„Europa ist größer geworden. Mit dem Beitritt von zehn neuen Ländern ...“, schreibt der Berliner Landesverband der Grünen im Mai 2004.[1]
Man staunt, erschrickt vielleicht. Wie war das möglich? Haben die fleißigen Holländer dem Meer wieder ein paar Quadratkilometer Land abgerungen? Haben gewaltige tektonische Kräfte den Ural nach Osten verrückt? Aber dann erfährt man, daß es um etwas anderes geht, nämlich daß neuerdings Länder zu Europa gehören, die bislang nicht dazu gehörten. Man fragt sich, wo die vorher lagen.
Östlich von Europa lagen sie, erfährt man. Da liegt Asien. Und man erinnert sich an den Anblick der weiten kasachischen Steppen zwischen Karlsbad und Prag, über die die böhmischen Völkerschaften auf ihren struppigen, flinken Pferden galoppierten, stets bereit, in das Abendland einzufallen. „Aus seinem öden Ost daher / soll er sich nimmer wagen mehr“, läßt Richard Wagner den König Heinrich im Lohengrin singen. Den Ungarn meint er, der soll sich nimmer wagen.
Gut, daß das vorbei ist. Nachdem wir 1989/90 die Abwehrschlacht auf dem Lechfeld siegreich bestanden haben, sind wir zum Gegenangriff übergegangen und haben ihm die Wüste Gobi, die sich rund um Budapest dehnt, abgenommen. Die gehört seitdem uns, den Europäern, nicht mehr dem Umgarn. Aber wenn er brav ist, so sagten wir ihm, darf er auch ein Europäer werden. Und in der Tat, jetzt ist er’s geworden. Der Ungar kann nun aus rein logischen Gründen nicht mehr in Europa einreiten, weil er selbst darin lebt und Europäer ist.

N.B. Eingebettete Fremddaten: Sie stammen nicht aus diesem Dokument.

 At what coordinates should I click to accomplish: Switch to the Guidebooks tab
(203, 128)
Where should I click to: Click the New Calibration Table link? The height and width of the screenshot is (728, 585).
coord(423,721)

So haben wir’s ja auch mit der Ostzone gemacht. Leipzig lag nicht in Deutschland, sonst hätte das ja nicht größer werden können, als Leipzig hinzukam. Aber jeder Deutsche hat damals gesagt, daß Deutschland größer geworden ist. Die Leipziger vielleicht nicht, aber die waren ja keine Deutschen. Thüringen, das östlich von Deutschland lag, also vielleicht in Polen oder Weißrußland, liegt jetzt in Deutschland, sogar ziemlich genau in der Mitte. Jetzt sind die Thüringer und die Leipziger Deutsche geworden, mehr noch, Europäer sind sie geworden und dürfen bei der Erweiterung Europas nach Osten mitmachen, damit der Ungar und sogar der wilde Böhme auch Europäer werden können.
Ist das nicht ein schönes Beispiel für eine gelungene Verbindung von Tradition und zivilisatorischem Fortschritt? Dem guten alten Brauch der Ostlandreiterei bleiben wir treu, aber wir modernisieren und humanisieren ihn, wir unterjochen die Ostvölker nicht mehr, sondern sorgen dafür, daß sie so werden wie wir. Dann sind sie Europäer geworden, und dann spricht auch nichts mehr dagegen, Pilsen zu Europa zu zählen, so abwegig uns dieser Gedanke im ersten Moment auch noch erscheinen mag.
Lieber Landesverband der Grünen, kann es sein, daß Dir der Unterschied zwischen den Bedeutungen der Wörter „Europa“ und „Europäische Union“ nicht ganz klar ist? Vielleicht sogar ein bißchen absichtlich nicht klar ist?
Wenn aber in der Zeit vom 12. August 2010 steht „Auf einmal wächst Deutschland so schnell wie China“, so sollte man das nicht kritisieren, denn es steht auf der Wirtschaftsseite. Und hier befinden wir uns ja in einer Parallelwelt. Sie hat, wie seit der Finanzkrise auch der Letzte begriffen hat, mit der wirklichen Welt zwar insofern zu tun, als sie dieser ständig Ärger macht und die meisten Katastrophen von ihr ausgehen, aber sonst nichts. Sie ist von ganz anderen Wesen bevölkert, besteht aus ganz anderen Dingen und diese bestehen aus ganz anderem Stoff als die wirkliche, und so ist auch nichts dagegen einzuwenden, wenn die Wörter etwas völlig anderes bedeuten. Zum Beispiel nennt man dort, wie allgemein bekannt, diejenigen, die die Arbeit sei's dankend entgegen-, sei's wegnehmen, Arbeitgeber. Und darum spricht auch nichts dagegen, mit Wörtern wie Deutschland oder China nicht Länder zu bezeichnen, sondern z. B. ein Bruttosozialprodukt oder eine andere Geldsumme.